====== Listed entries ======
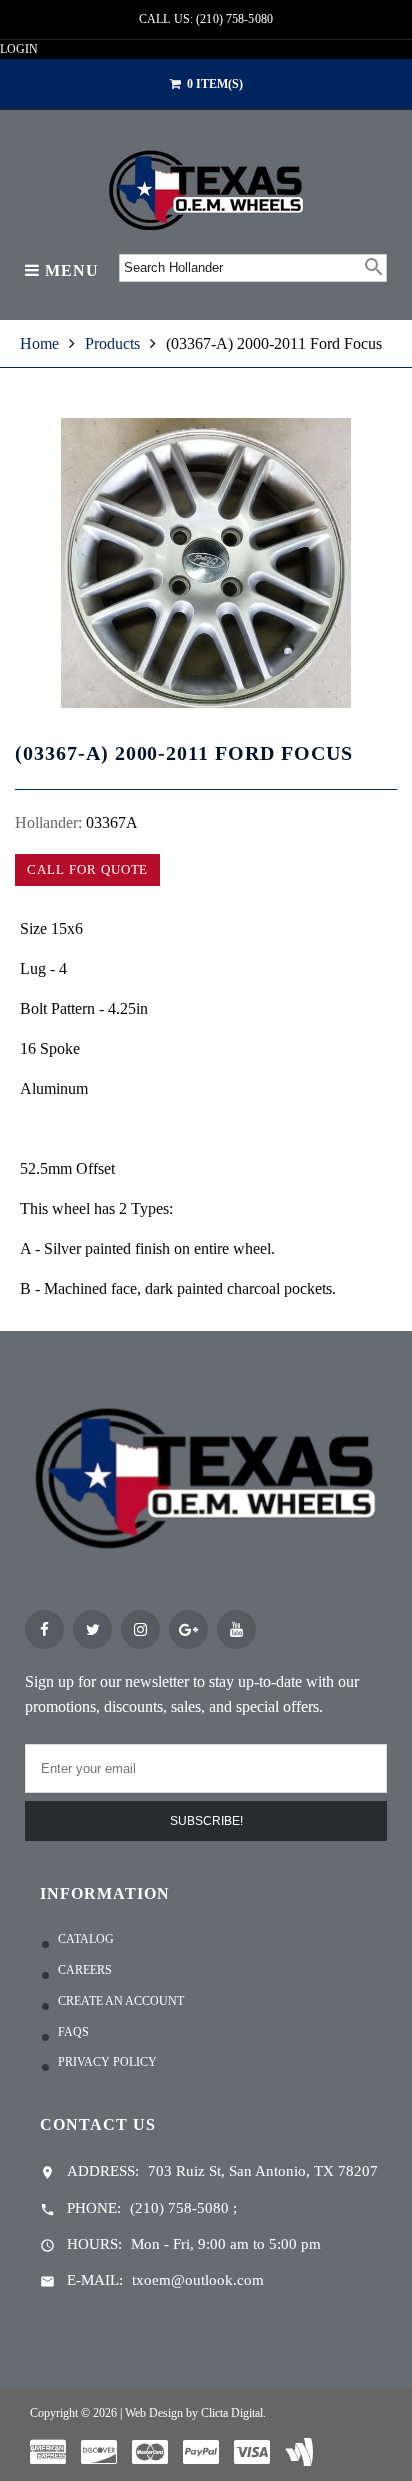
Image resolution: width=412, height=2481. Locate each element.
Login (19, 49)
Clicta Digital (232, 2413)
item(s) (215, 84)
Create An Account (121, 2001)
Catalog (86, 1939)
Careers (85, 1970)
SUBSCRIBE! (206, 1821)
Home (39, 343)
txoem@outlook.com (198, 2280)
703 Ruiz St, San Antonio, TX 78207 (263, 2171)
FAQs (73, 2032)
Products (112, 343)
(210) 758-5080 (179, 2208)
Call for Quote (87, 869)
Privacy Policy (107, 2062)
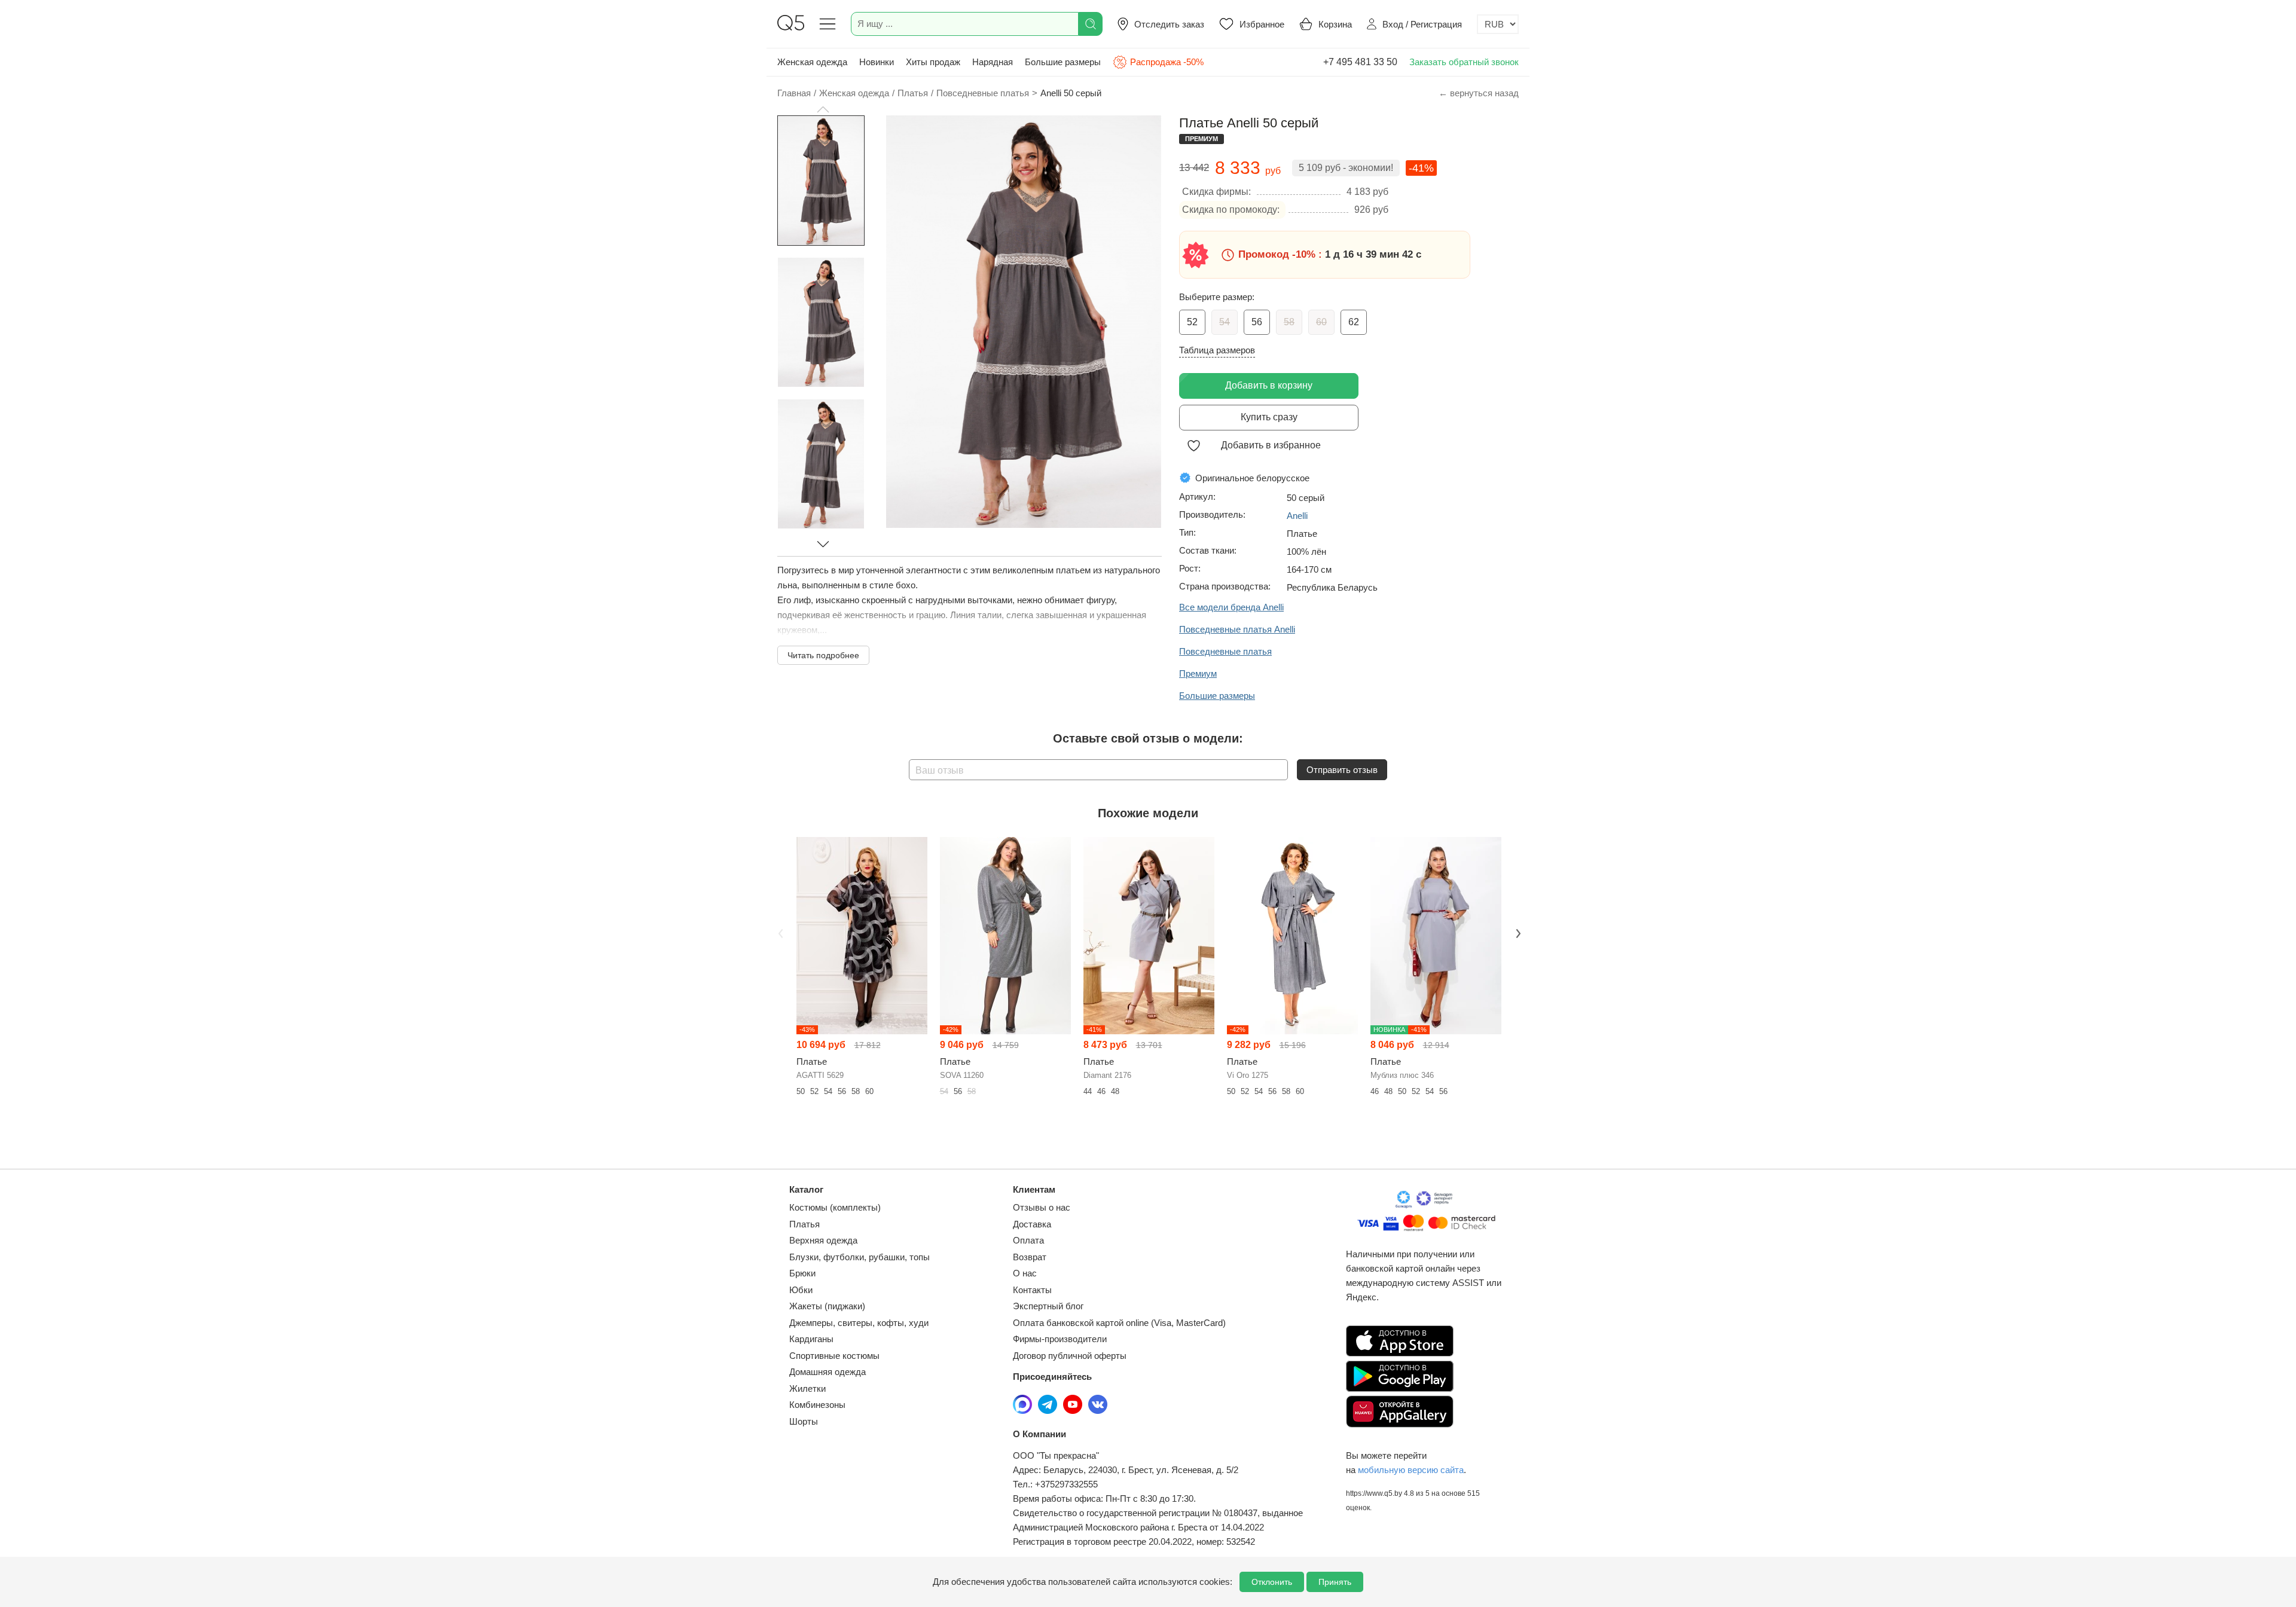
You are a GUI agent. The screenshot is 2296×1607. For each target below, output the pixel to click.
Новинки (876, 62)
======
▸ **What the exercise asks**: Repeat each entry above exactly, passing over any images.

▸ **Task result**:
Image resolution: width=412, height=2481. Locate each element.
Login (19, 49)
Clicta Digital (232, 2413)
item(s) (215, 84)
Create An Account (121, 2001)
Catalog (86, 1939)
Careers (85, 1970)
SUBSCRIBE! (206, 1821)
Home (39, 343)
txoem@outlook.com (198, 2280)
703 Ruiz St, San Antonio, TX 78207 (263, 2171)
FAQs (73, 2032)
Products (112, 343)
(210) 758-5080 (179, 2208)
Call for Quote (87, 869)
Privacy Policy (107, 2062)
You are a GUI agent. The screenshot is 2296×1607. For each target below, output the pixel to click.
Новинки (876, 62)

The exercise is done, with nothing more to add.